--- SUPPLIED RECORDS Enclosed Below ---
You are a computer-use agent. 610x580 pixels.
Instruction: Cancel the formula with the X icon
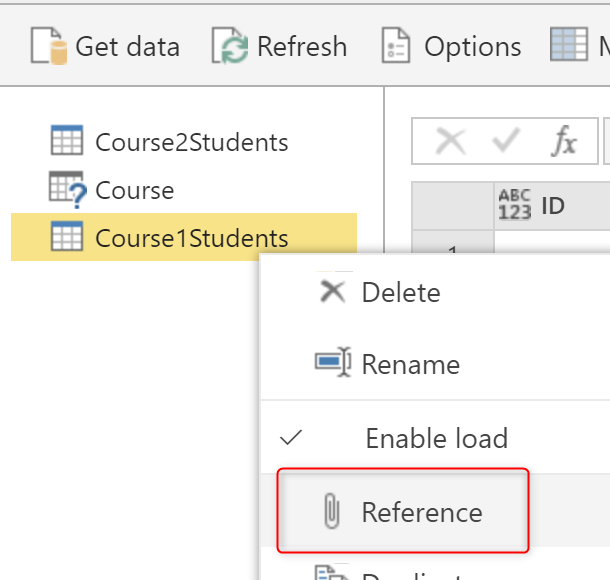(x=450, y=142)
--- End of Enclosed SUPPLIED RECORDS ---
--- SUPPLIED RECORDS Enclosed Below ---
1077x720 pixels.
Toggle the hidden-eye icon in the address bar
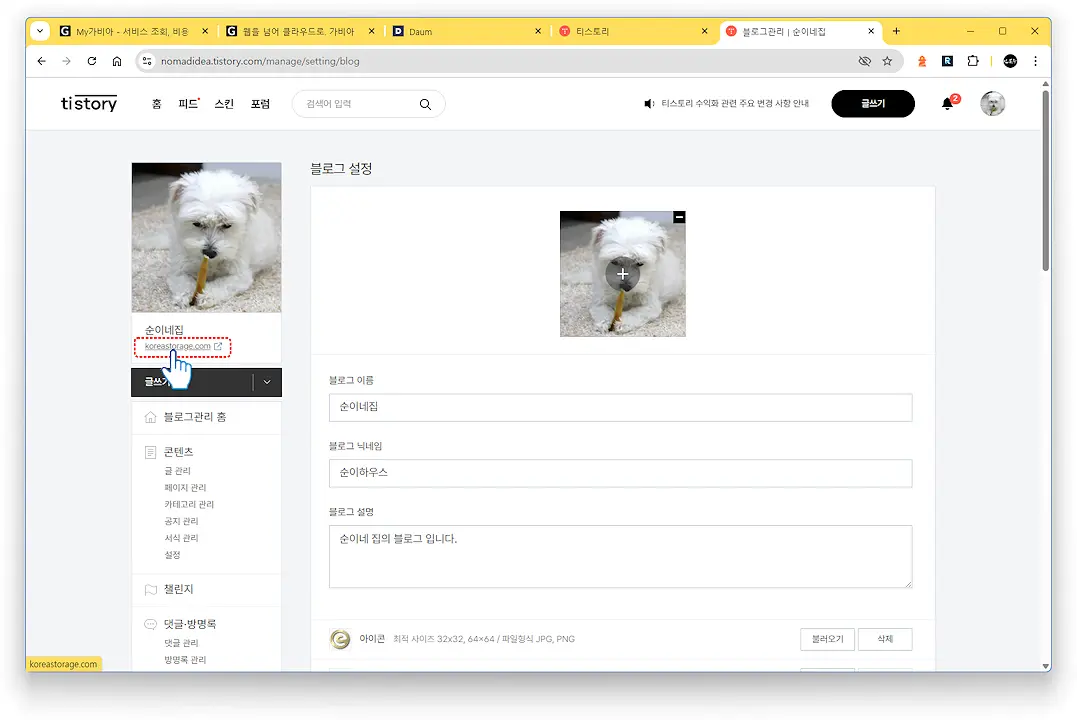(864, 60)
--- End of Enclosed SUPPLIED RECORDS ---
## WHAT THE TASK REQUIRES
Show all lines in the preceding material that have "pixels" in them.

## TASK RESULT
You are a computer-use agent. 610x580 pixels.
1077x720 pixels.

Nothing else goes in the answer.